Introduction to Benner Cycle and 2026 Prediction
00:00:46

The video introduces Samuel Benner's market cycle, devised in the late 19th century, noting its historical accuracy in predicting market tops and crashes, including the 1929 and 2007 peaks. The cycle projects a market top around the end of 2026, aligning with the speaker's expectation for a significant downturn.

Historical Accuracy and Nuances of Benner's Predictions
00:02:40

Despite its accuracy, the Benner chart can be off by a few years, as seen in deviations like the 1985 and 2012 lows. The speaker emphasizes that while interesting, these cycles are not absolute and other market factors should be considered, like the current bearish sentiment despite potential future highs.

Severity of the Expected Market Downturn
00:06:30

The speaker reiterates their long-term bearish outlook, predicting a severe market crash where the Dow could fall significantly below its current levels, potentially to 2,000. This is attributed to an impending debt implosion and the fragile nature of the current market, despite any short-term rallies.

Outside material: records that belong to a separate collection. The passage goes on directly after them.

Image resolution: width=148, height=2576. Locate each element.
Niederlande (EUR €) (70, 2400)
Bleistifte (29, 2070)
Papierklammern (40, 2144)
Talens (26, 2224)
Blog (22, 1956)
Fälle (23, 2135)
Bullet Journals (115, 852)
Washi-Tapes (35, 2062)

Duration of the Next Bear Market and Historical Precedents
00:10:31

While previous market downturns have varied in length (e.g., 7 years, 3 years, 2 years), the speaker believes the next bear market's initial wave (A-wave) could be stunningly swift, potentially lasting only a year or two. This swiftness is compared to historical crashes, suggesting a rapid decline due to the magnitude of current overvaluation and anticipated debt implosion. This quick downturn could catch many, including central bankers, off guard.